Nel giugno 1889 il ministro dell'agricoltura del Governo Crispi I, Luigi Miceli, aveva disposto un'ispezione su tutti gli istituti di emissione. L'inchiesta fu affidata al senatore Giuseppe Alvisi ed al funzionario del Tesoro Gustavo Biagini; l'inchiesta dette risultati contraddittori: fu riscontrato un disavanzo di nove milioni di lire, reintegrato tuttavia il giorno successivo e spiegato con l'"imperizia" degli inquirenti.
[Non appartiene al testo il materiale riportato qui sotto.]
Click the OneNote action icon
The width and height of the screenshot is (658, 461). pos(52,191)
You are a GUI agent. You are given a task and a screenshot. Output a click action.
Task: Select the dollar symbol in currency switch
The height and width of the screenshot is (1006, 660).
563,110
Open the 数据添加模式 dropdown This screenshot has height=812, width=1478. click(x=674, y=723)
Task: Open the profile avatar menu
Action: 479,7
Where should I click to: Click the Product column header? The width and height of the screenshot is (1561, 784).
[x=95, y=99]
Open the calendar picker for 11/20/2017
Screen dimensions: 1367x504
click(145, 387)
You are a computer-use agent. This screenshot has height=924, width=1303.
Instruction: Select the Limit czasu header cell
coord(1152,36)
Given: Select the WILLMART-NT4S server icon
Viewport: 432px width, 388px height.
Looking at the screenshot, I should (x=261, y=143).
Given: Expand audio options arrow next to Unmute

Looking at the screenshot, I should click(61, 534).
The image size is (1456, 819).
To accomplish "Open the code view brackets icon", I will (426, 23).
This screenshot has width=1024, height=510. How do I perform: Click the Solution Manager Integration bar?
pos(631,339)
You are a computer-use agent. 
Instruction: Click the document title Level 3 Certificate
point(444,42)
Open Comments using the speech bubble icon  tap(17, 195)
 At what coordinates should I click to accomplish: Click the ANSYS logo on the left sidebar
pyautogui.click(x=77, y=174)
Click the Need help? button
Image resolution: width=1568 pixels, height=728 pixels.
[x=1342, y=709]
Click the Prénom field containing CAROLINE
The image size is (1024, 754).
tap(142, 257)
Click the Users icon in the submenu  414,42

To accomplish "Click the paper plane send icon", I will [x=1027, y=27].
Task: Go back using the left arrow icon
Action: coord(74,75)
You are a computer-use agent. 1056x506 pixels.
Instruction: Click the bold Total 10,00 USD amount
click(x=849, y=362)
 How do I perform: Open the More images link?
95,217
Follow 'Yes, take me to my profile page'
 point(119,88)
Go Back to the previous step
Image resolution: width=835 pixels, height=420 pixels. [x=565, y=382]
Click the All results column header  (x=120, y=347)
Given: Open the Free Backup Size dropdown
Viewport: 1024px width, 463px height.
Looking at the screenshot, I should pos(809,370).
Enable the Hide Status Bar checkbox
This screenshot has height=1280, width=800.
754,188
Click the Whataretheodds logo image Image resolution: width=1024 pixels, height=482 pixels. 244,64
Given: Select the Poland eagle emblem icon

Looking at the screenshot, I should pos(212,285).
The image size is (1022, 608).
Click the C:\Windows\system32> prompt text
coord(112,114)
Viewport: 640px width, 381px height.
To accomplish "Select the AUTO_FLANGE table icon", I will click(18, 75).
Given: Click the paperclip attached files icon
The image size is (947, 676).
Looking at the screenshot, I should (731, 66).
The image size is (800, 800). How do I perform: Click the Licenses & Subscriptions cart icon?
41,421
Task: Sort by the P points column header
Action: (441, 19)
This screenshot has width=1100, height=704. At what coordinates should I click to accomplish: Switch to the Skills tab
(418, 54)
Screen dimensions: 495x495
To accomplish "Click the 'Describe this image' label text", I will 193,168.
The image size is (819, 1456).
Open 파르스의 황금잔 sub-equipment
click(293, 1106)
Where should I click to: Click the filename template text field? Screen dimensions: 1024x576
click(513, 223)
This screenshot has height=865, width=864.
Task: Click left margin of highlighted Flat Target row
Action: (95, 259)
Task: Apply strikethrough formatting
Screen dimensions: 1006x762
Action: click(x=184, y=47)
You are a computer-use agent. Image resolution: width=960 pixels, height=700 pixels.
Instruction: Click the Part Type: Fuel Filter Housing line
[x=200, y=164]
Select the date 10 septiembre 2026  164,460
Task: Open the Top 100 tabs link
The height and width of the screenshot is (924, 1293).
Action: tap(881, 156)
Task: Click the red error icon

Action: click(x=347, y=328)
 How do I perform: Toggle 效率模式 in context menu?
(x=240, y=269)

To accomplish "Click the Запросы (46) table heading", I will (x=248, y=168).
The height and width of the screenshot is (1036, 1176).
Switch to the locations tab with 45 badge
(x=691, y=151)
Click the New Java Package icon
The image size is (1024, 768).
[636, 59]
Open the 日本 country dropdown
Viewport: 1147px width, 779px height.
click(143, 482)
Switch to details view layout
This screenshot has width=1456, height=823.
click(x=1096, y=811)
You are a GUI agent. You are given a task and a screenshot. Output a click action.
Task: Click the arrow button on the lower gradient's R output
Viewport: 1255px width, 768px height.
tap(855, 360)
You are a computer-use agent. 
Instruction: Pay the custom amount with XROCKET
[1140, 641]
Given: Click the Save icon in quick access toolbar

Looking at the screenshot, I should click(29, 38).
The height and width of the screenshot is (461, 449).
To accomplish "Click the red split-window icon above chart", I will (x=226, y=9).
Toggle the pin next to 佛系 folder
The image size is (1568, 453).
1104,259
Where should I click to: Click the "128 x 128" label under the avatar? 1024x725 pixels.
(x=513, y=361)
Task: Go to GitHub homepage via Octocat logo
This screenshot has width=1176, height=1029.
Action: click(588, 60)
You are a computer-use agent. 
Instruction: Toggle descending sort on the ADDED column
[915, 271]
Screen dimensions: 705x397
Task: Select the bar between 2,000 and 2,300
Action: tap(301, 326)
L'inchiesta che resterà segreta fino al dicembre 1892, venne resa nota dal radicale Napoleone Colajanni: la Banca Romana, a fronte dei 60.000.000 autorizzati, aveva emesso biglietti di banca per 113 milioni di lire, incluse banconote false per 40 milioni emesse in serie doppia[1]. Il denaro fu altresì utilizzato per prestiti a politici come Giovanni Giolitti e Francesco Crispi. Giolitti, in risposta ad interrogazioni ed interpellanze parlamentari, negherà di essere stato a conoscenza della relazione Alvisi-Biagini e di non aver ricevuto denaro dalla Banca.
Il processo del 1894 si concluse con un'assoluzione degli imputati: per evitare che l'inchiesta travolgesse uomini di spicco della politica italiana, i giudici, nella sentenza, denunciarono la sparizione di importanti documenti, necessari a provare la colpevolezza degli imputati. Il procedimento penale venne quindi archiviato senza emettere alcuna condanna.
Conseguenze dello scandalo
Lo scandalo ebbe non soltanto enorme risonanza nell'opinione pubblica, ma anche pesanti ripercussioni sia a livello politico, sia sul sistema economico e bancario italiano.
Nello stesso anno 1892 crollarono il Credito mobiliare e la Banca Generale. A seguito del caos finanziario, il capo del governo Giovanni Giolitti istituì commissioni di inchiesta e pose mano rapidamente al riordino del sistema creditizio, con la istituzione della Banca d'Italia, alla quale fu assegnata la funzione di unico istituto autorizzato ad emettere moneta[2], oltre alle funzioni di controllo e regolazione del sistema bancario nazionale.
Sul piano politico, il procedere del processo penale e dello scandalo derivato dalla vicenda, con il sospetto di coinvolgimento degli uomini politici e di occultamento delle prove, portò nel 1893 ad una crisi politica e alle dimissioni di Giovanni Giolitti da capo del governo, sostituito da Francesco Crispi.
Bibliografia
- Enzo Magri, I ladri di Roma : 1893 scandalo della Banca Romana : politici, giornalisti, eroi del Risorgimento all'assalto del denaro pubblico. Milano : A. Mondadori, 1993
- Sergio Romano, Crispi. Milano : Bompiani, 1986
Note
- ^ AA.VV., Storia d'Italia, DeAgostini, 1991, p. 239
- ^ Fino al 1926 una limitata facoltà in questo senso fu lasciata al Banco di Napoli e al Banco di Sicilia.